Give a faithful, exact copy of all entries, minus the images.
++++++++++
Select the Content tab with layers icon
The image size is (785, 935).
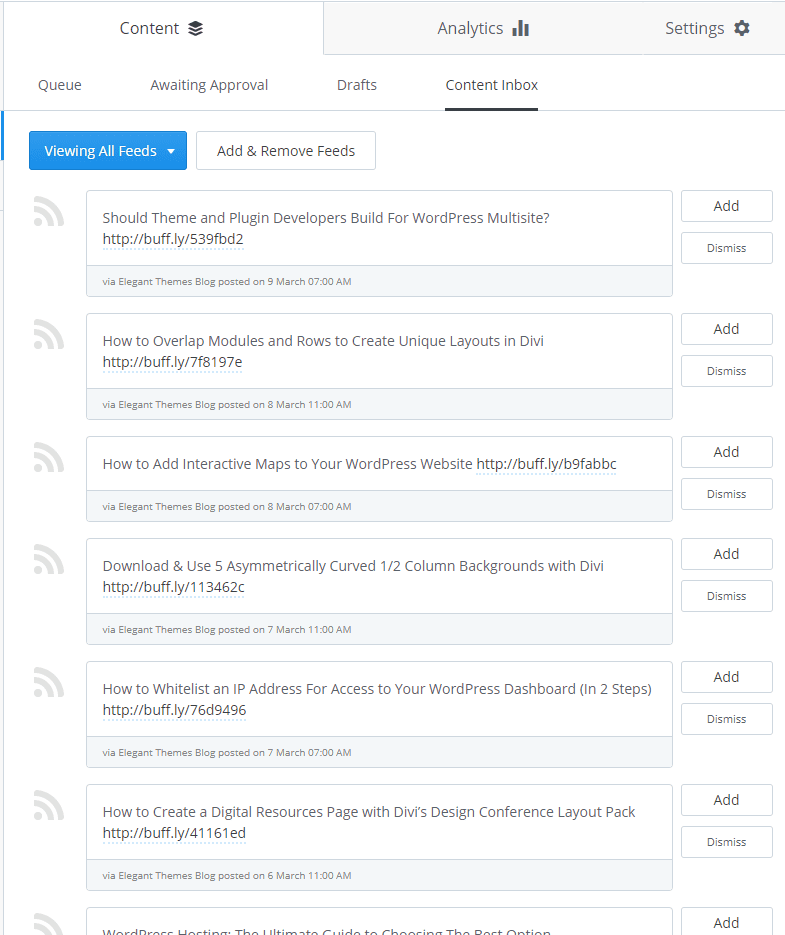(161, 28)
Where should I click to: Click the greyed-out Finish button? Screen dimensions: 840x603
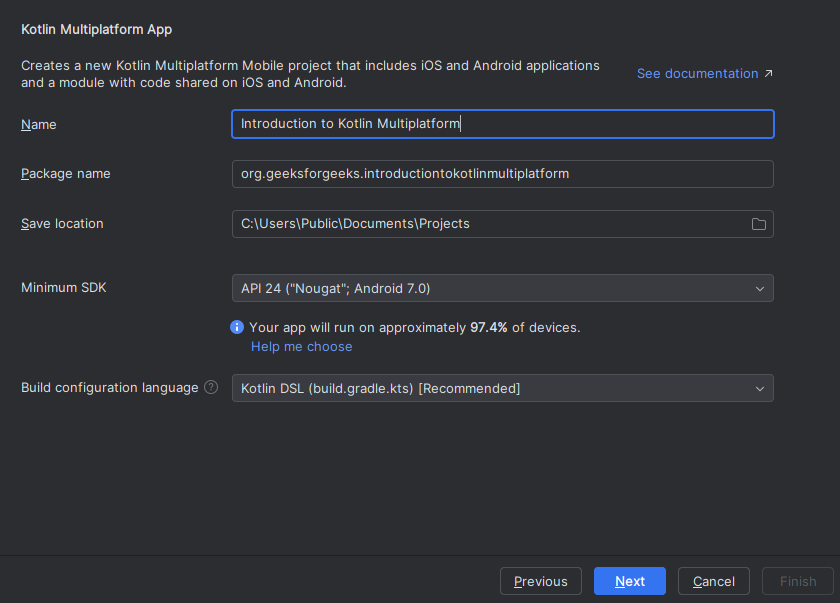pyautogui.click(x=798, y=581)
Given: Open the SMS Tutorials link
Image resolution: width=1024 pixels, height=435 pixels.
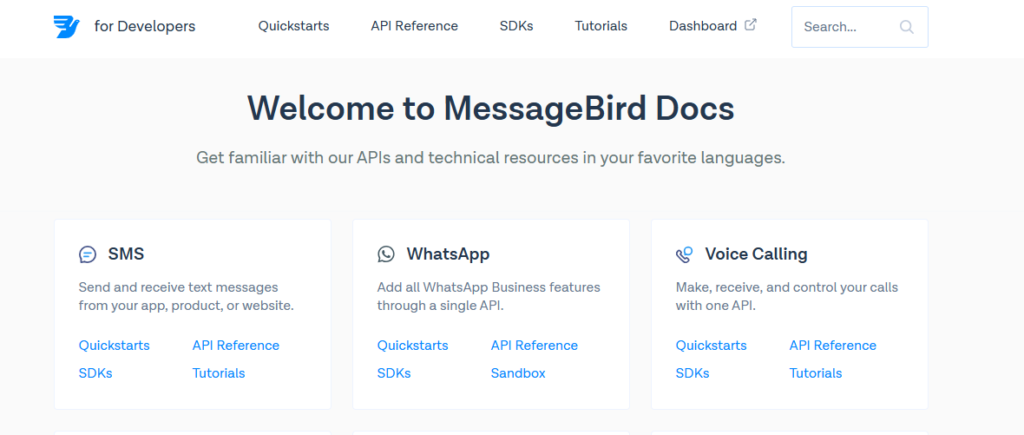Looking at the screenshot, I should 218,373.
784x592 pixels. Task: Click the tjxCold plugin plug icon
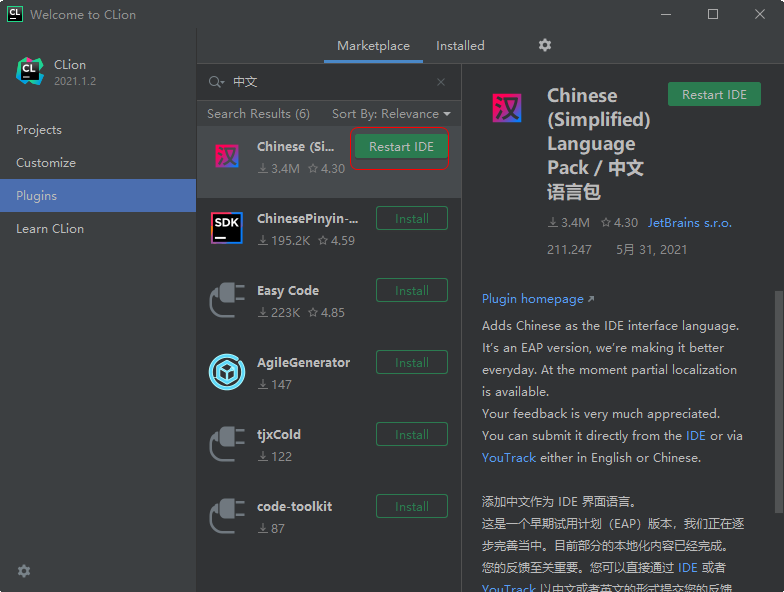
++++++++++
• _COMPLETED TASK_
Select the Content tab with layers icon
The image size is (785, 935).
(161, 28)
Where should I click to: Click the greyed-out Finish button? Screen dimensions: 840x603
pyautogui.click(x=798, y=581)
Given: Open the SMS Tutorials link
Image resolution: width=1024 pixels, height=435 pixels.
Looking at the screenshot, I should 218,373.
784x592 pixels. Task: Click the tjxCold plugin plug icon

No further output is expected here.